This project demonstrates how to build a data visualization agent using OpenAI's GPT-4, LangChain, and Streamlit. The agent interacts with a BigQuery database to perform data analysis and generate charts and maps based on natural language queries. https://yia333.medium.com/leveraging-generative-ai-for-data-analytics-with-langchain-and-openai-ce95b1fbaff2
- Natural Language Interface: Ask questions about your data using natural language.
- Automated SQL Generation: Converts natural language queries into SQL queries.
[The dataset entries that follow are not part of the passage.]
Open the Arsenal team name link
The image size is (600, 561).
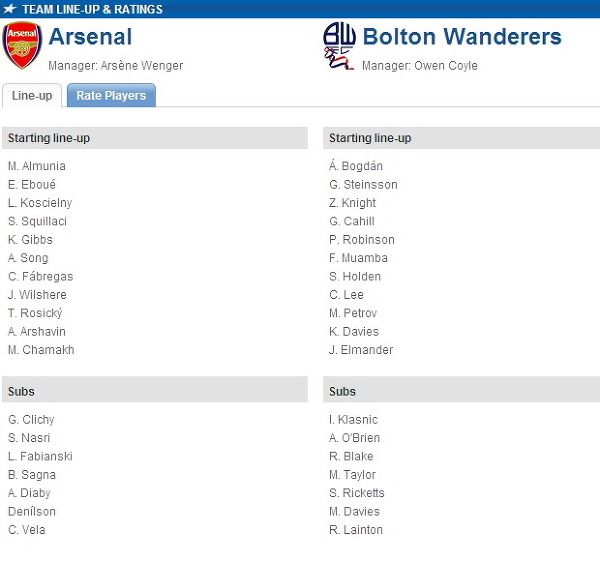[x=90, y=37]
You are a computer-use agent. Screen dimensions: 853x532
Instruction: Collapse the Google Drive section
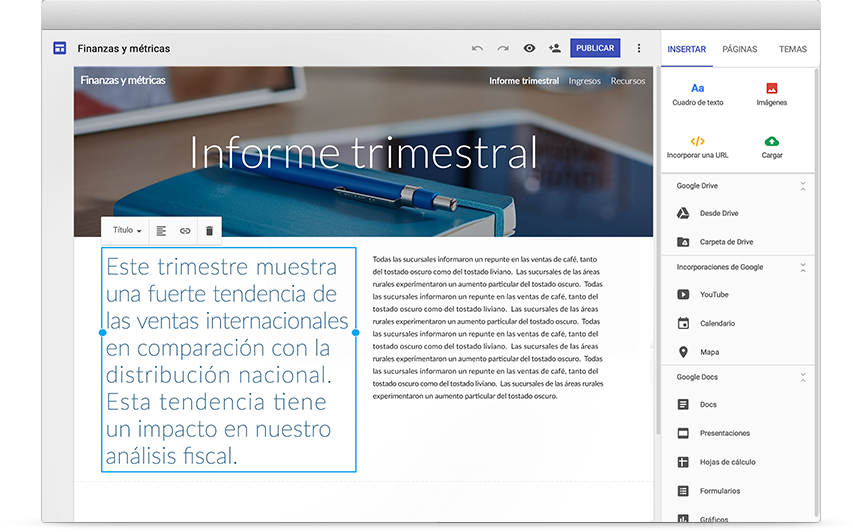802,186
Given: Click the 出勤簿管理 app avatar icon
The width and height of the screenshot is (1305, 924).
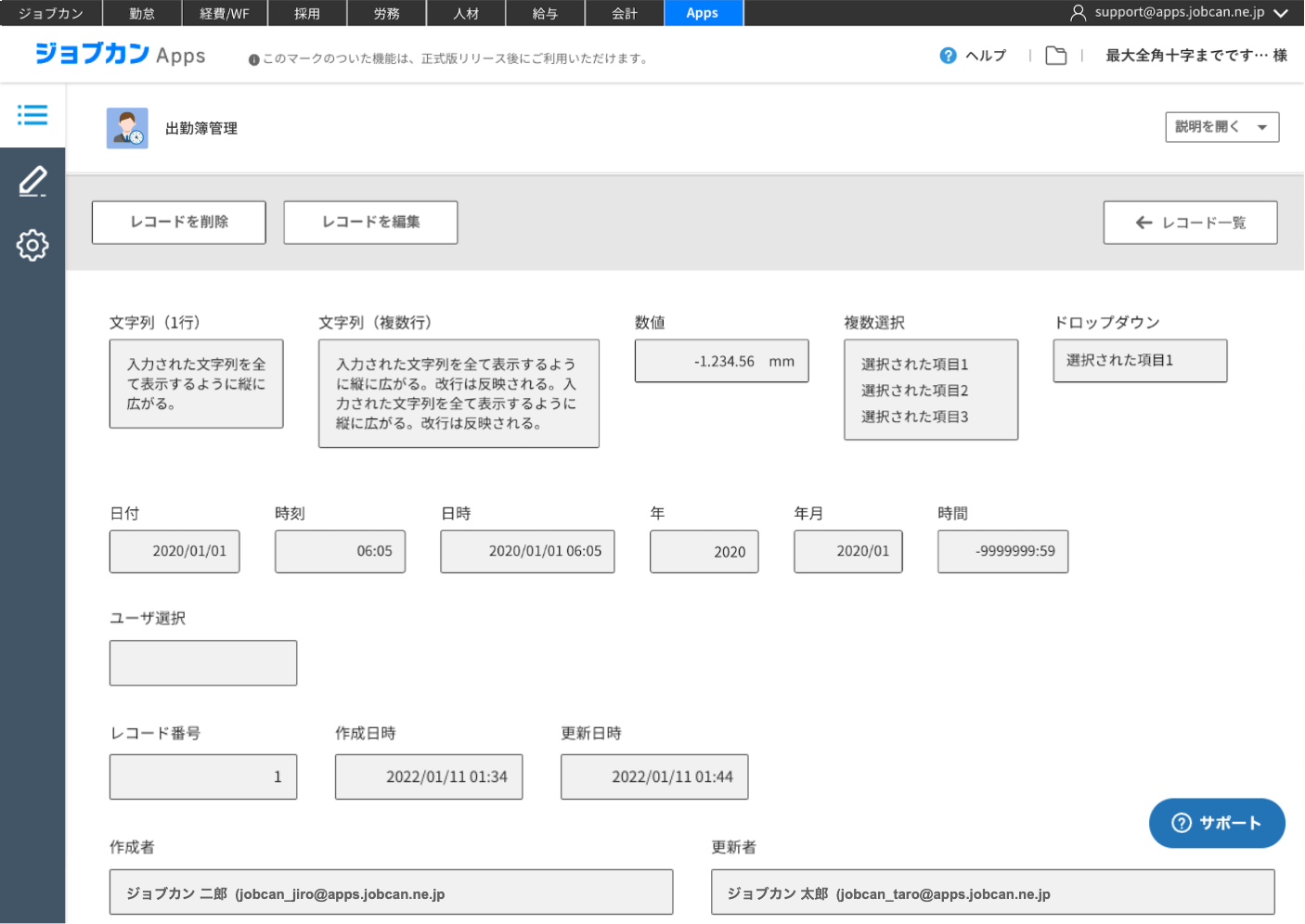Looking at the screenshot, I should coord(127,128).
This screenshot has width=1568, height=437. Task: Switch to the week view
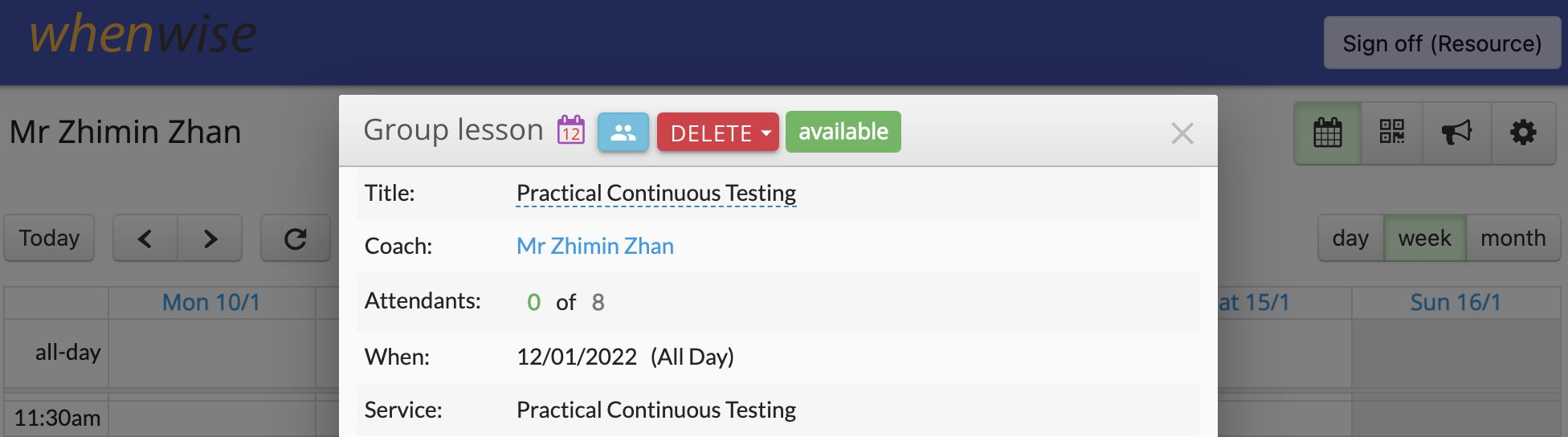(x=1424, y=238)
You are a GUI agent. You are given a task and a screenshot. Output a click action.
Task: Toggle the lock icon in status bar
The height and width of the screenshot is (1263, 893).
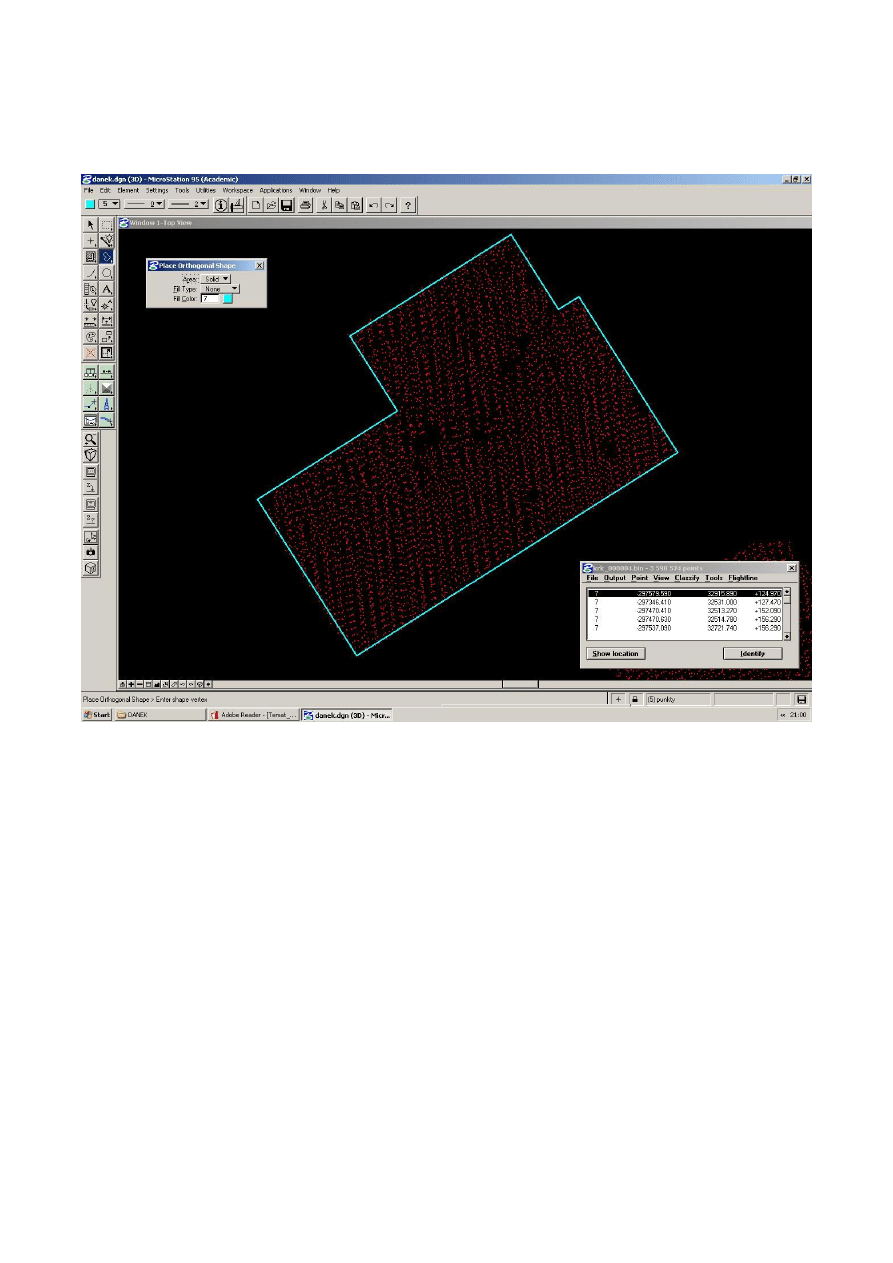coord(634,699)
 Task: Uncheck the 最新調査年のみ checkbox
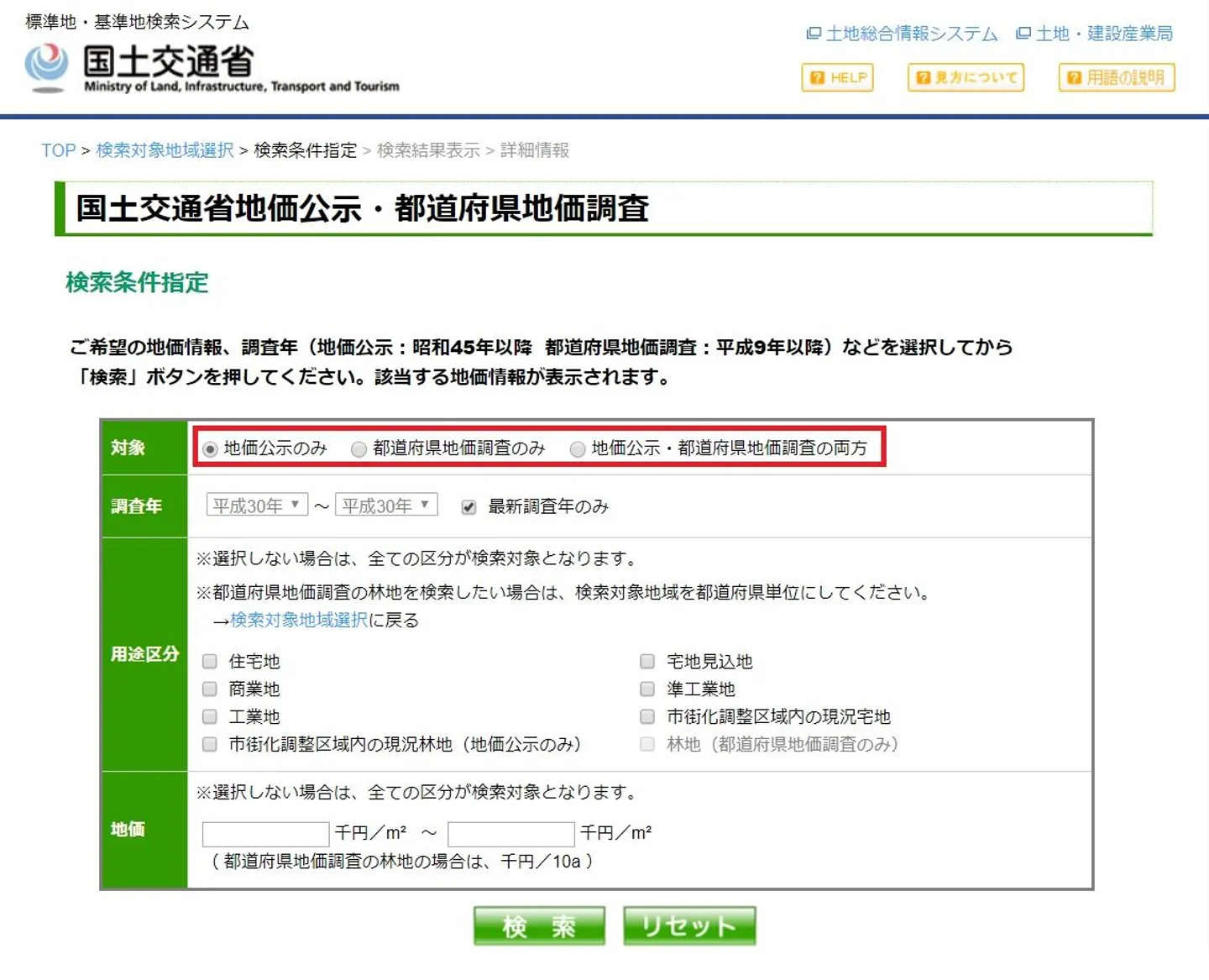click(x=468, y=507)
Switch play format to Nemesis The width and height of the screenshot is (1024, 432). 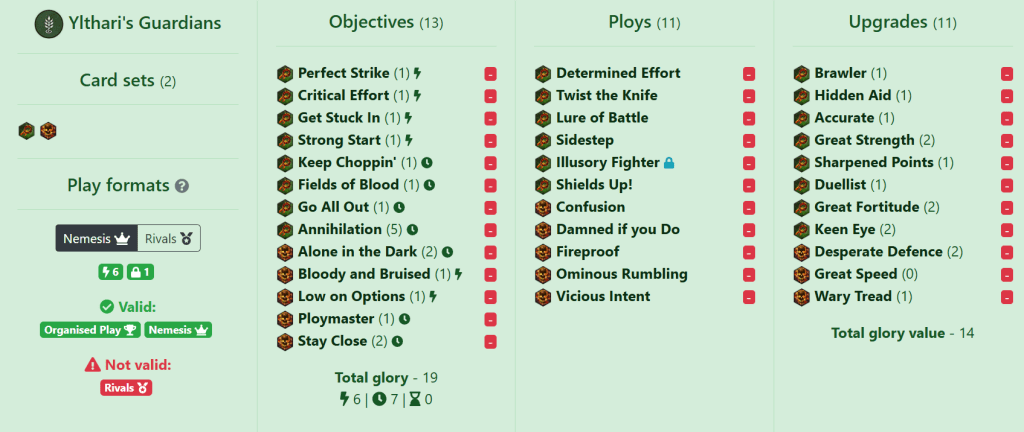96,238
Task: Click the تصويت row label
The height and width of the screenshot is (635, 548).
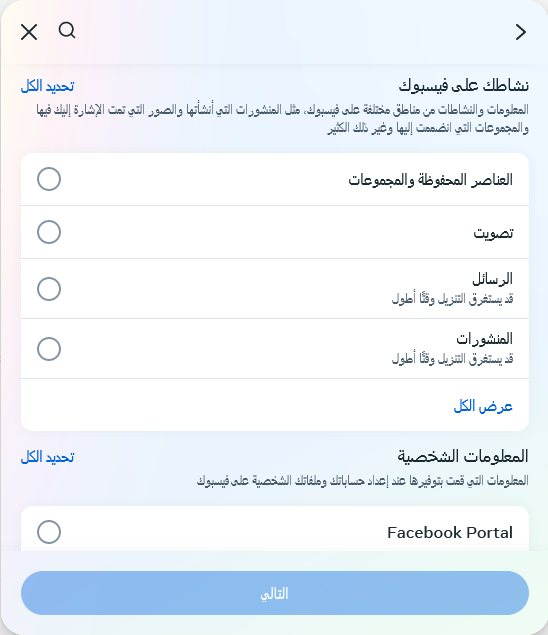Action: tap(493, 233)
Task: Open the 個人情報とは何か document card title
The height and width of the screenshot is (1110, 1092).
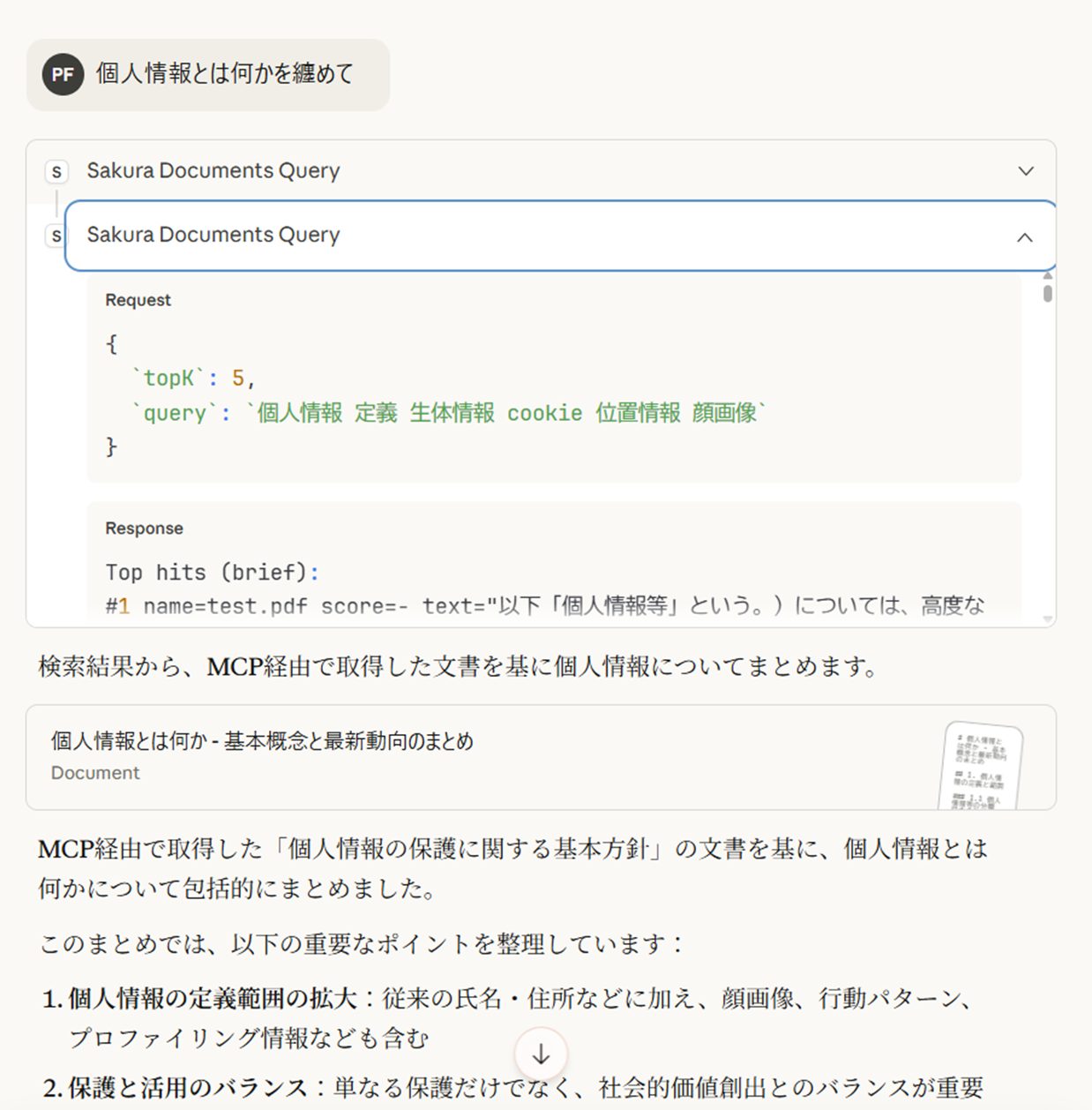Action: coord(262,741)
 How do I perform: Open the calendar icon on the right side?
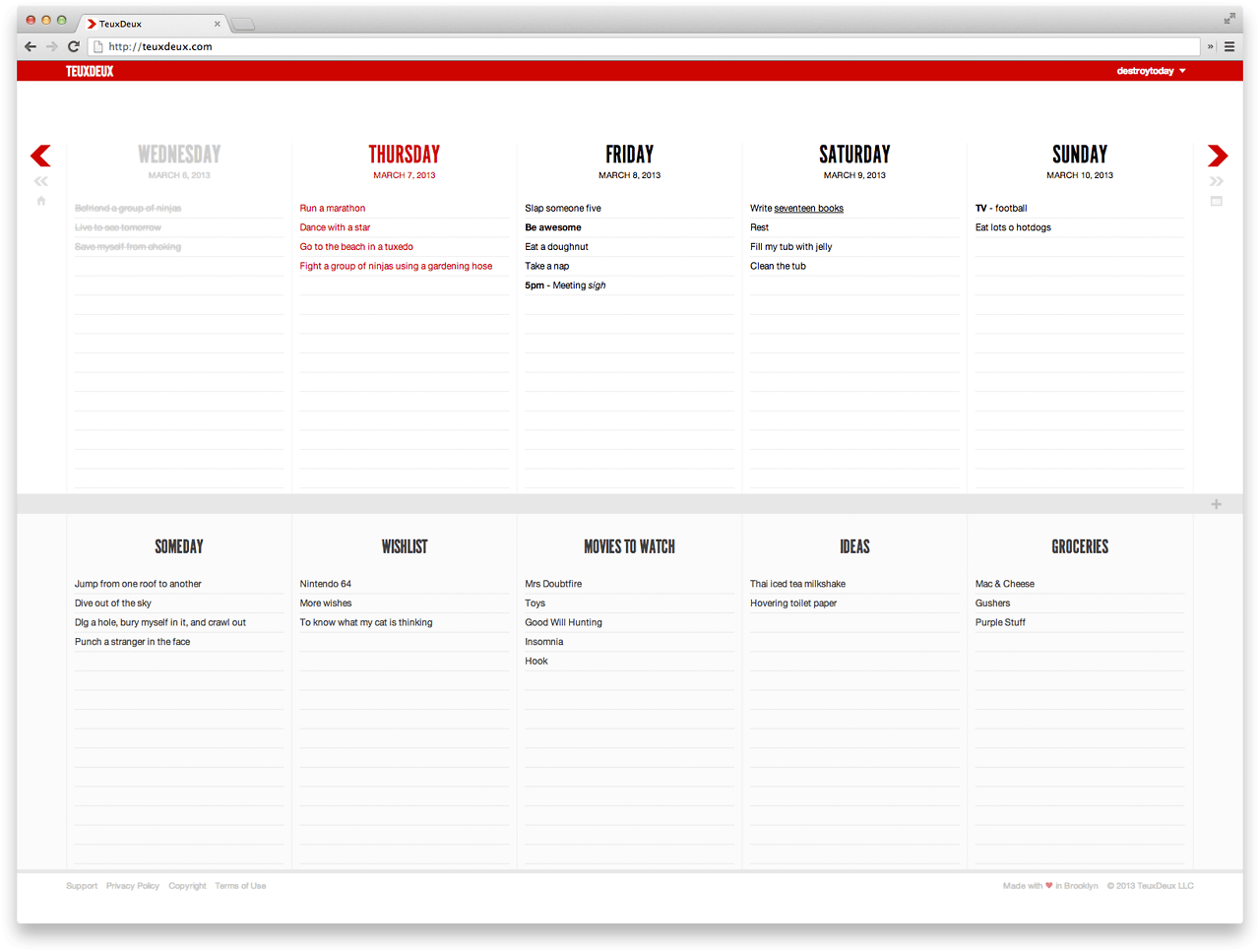1217,201
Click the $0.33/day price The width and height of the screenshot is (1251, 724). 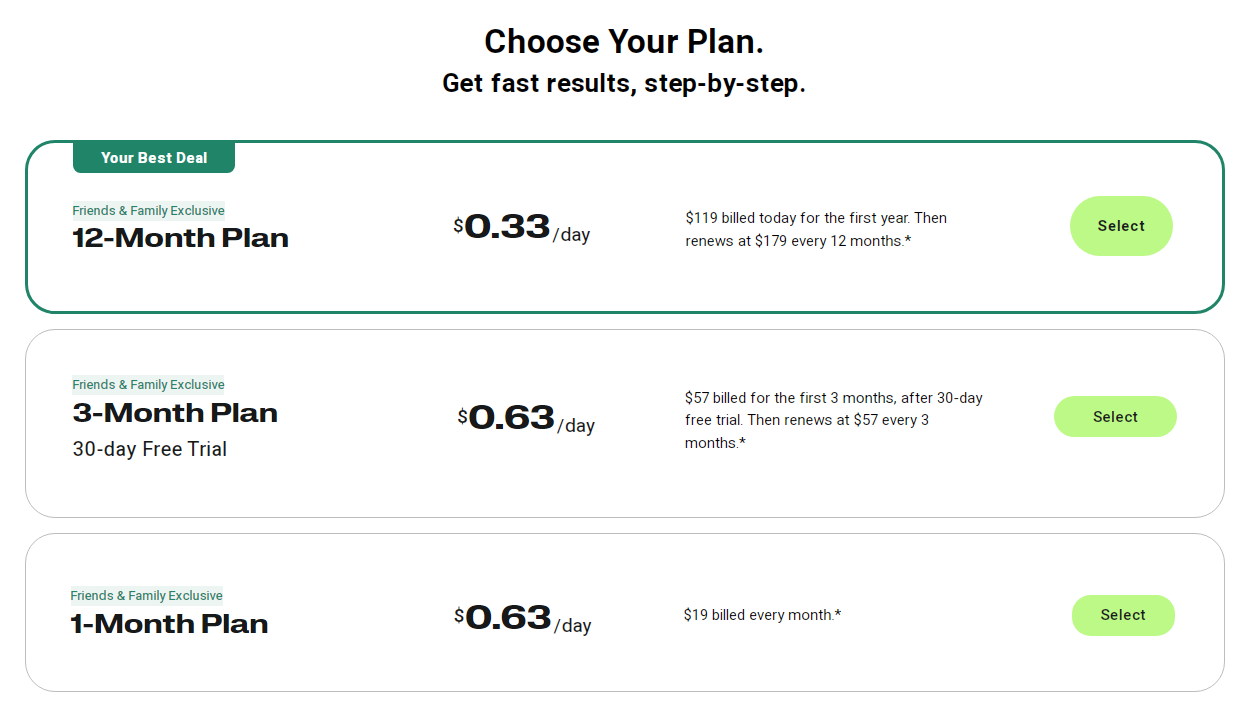click(521, 228)
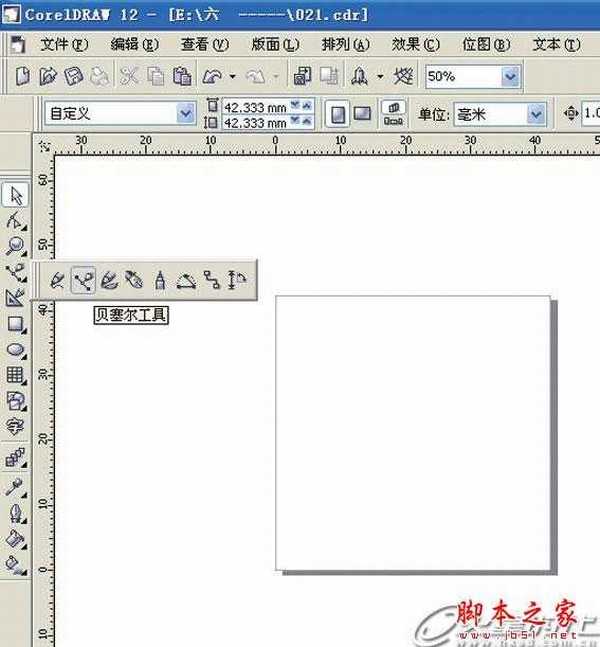Expand the 自定义 paper size dropdown

185,114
- Dynamic Data Visualization: Recommends and generates appropriate visualizations (bar charts, line chart, pie charts, scatter plots, maps).
- Real-Time Feedback: Provides real-time status updates in the Streamlit interface using custom event handlers.
- Geographical Data Handling: Extracts coordinates from data for map visualizations.
- Python 3.7 or later
- Google Cloud Account: Access to a BigQuery database.
- OpenAI API Key
pip install streamlit langchain openai google-cloud-bigquery pandas "langchain-google-community[bigquery]" python-dotenv langchain_openai plotly
CREATE TABLE `your_project.your_dataset.customer` (
customer_key STRING NOT NULL,
first_name STRING,
last_name STRING,
source_system_name STRING,
dob DATE,
gender STRING,
create_timestamp TIMESTAMP
);
CREATE TABLE `your_project.your_dataset.customer_address` (
customer_key STRING NOT NULL,
address_key STRING NOT NULL
);
CREATE TABLE `your_project.your_dataset.address` (
address_key STRING NOT NULL,
full_address STRING,
state STRING,
country STRING,
latitude STRING,
longitude STRING
);
Start the Streamlit app by running:
streamlit run main.py
- "How many customers do we have in each state?"
- "Show me the customer registration trends over the last year."
- "What is the gender distribution of our customers?"
- "Where are our customers located?"